Currants and Gooseberries
Currants and gooseberries are shrubby bush fruits that bear colorful spring flowers and abundant berries that are tasty when processed. They do well on almost any Northwest soil of average fertility. They can grow on soil that has poor drainage and will do well in partial shade.
- Red Currants - Red Lake, Perfection, and Wilder.
- White Currants - White Imperial.
- Black Currants - Consort and Crusader.
- Gooseberries - Poorman (red), Pixwell and Captivator (pink), Oregon Champion (thornless).
- Jostaberries - Black currant and gooseberry hybrid.
- Plant dormant stock when available for late winter planting.
- Set plants five feet apart.
- Mulch the soil because of the shallow root system.
- Plants may be grown as free standing plants or in hedge rows.
- Prune to maintain vigorous two, three, or four-year old wood.
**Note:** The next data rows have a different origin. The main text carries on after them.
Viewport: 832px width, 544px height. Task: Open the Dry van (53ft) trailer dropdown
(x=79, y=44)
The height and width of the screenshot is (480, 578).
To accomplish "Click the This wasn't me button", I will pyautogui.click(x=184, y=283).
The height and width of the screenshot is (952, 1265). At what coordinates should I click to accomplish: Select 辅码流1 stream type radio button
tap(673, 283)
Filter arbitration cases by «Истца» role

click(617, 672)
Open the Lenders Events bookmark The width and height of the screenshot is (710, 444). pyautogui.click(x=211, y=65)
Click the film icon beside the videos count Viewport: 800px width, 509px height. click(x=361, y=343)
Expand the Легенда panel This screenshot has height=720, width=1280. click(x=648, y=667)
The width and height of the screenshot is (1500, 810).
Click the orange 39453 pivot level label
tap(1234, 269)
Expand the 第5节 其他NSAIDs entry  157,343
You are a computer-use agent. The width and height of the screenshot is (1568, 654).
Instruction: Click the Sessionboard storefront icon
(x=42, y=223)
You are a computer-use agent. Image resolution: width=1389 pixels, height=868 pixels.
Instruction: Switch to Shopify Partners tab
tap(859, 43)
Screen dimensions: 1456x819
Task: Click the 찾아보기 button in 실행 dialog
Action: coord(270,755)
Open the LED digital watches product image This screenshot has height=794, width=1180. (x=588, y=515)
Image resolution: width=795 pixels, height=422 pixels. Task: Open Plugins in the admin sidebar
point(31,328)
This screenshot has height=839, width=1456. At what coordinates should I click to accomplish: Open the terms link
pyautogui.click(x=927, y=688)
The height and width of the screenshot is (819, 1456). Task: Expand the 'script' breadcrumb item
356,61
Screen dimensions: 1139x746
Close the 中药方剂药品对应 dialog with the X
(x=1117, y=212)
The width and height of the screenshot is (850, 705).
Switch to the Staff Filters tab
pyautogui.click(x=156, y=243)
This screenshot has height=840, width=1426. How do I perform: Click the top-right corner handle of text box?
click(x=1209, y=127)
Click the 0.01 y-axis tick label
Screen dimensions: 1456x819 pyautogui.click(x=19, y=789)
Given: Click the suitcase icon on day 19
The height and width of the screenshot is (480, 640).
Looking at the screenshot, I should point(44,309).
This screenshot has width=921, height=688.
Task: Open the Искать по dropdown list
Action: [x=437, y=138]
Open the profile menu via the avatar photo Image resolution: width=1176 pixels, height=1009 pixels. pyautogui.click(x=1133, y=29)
Prune old canes back to ground level.
- Harvest is slow. Currants ripen over two weeks, gooseberries over four to six weeks.
Diseases and Pests
- Powdery mildew is the major disease.
- Currant fruit fly may infest some fruits.
- Imported currantworm can defoliate bushes in a matter of days.
Niche marketing must be done to introduce people to these products. Although they were a mainstay in old gardens, currants were not planted for many years until a ban was lifted in 1966 allowing for widespread planting once again. Black currant juice is a favorite of many European countries.